***** DATA SECTION *****

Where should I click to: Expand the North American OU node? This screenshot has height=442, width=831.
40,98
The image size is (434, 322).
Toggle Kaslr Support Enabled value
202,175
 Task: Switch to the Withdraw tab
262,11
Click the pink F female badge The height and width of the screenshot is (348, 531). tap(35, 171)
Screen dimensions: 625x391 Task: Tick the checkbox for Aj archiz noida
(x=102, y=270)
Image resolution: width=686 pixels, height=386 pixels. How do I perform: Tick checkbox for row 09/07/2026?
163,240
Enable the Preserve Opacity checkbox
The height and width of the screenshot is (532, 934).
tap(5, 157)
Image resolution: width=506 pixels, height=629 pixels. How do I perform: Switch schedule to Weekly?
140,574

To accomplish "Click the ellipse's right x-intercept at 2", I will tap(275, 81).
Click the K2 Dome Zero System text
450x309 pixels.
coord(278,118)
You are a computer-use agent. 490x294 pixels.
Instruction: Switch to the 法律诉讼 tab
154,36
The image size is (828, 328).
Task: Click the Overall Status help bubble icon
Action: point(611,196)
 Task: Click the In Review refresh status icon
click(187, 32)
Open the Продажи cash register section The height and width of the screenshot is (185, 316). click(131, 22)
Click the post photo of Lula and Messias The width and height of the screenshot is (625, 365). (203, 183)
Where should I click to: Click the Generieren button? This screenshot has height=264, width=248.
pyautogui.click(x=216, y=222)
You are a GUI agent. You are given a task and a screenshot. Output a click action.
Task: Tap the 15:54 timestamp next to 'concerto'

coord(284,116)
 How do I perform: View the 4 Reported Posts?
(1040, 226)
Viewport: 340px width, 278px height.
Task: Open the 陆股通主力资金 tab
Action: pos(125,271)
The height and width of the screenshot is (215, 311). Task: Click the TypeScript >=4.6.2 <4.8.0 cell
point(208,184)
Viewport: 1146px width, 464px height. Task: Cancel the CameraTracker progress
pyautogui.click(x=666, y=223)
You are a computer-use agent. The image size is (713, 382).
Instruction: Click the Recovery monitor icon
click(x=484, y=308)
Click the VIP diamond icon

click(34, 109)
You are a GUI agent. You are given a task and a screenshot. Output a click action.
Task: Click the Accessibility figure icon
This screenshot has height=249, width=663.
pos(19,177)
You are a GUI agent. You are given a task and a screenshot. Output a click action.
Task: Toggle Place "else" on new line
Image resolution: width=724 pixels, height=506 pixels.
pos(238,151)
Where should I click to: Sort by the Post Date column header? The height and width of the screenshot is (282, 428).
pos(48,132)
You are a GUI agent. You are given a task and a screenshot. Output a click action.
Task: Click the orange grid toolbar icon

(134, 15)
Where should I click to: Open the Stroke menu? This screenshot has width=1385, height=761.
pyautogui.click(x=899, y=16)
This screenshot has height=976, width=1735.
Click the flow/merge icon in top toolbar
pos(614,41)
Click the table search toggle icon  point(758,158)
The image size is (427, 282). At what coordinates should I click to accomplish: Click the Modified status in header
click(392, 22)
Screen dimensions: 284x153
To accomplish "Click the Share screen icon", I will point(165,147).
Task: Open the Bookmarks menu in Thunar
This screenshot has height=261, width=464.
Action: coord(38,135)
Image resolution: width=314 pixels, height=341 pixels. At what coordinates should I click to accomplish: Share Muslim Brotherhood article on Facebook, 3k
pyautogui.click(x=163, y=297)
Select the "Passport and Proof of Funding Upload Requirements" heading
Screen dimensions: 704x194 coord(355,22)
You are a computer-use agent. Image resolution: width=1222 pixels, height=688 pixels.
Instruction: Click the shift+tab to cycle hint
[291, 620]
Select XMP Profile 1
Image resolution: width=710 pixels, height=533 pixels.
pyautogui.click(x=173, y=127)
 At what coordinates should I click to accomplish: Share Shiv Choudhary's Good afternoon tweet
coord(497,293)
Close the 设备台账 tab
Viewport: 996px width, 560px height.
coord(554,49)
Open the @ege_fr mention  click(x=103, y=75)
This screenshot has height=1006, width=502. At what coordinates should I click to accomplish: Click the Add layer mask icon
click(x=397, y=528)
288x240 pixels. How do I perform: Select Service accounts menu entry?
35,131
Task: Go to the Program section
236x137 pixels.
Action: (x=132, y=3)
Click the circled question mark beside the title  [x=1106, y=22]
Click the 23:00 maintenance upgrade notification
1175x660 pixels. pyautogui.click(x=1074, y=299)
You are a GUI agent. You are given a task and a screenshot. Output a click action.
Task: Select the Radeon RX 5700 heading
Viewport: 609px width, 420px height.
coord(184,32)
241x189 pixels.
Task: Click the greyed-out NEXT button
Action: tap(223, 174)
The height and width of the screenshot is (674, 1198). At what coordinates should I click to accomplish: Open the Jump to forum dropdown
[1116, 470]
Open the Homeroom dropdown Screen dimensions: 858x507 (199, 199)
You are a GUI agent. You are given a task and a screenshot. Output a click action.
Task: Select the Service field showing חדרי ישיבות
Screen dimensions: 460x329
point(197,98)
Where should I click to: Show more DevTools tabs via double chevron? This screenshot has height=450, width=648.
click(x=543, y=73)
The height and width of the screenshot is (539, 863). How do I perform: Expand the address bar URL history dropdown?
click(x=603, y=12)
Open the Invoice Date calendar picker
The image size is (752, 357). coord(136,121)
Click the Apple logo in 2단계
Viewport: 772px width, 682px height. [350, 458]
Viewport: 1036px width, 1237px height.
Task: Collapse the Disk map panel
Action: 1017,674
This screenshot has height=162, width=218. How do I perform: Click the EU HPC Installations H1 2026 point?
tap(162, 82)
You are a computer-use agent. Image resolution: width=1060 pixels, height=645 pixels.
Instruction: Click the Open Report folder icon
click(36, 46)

*****

TO DO » Determine how many lines of the records above hold the word "computer" and give the number with nothing added.

EXPECTED ANSWER » 4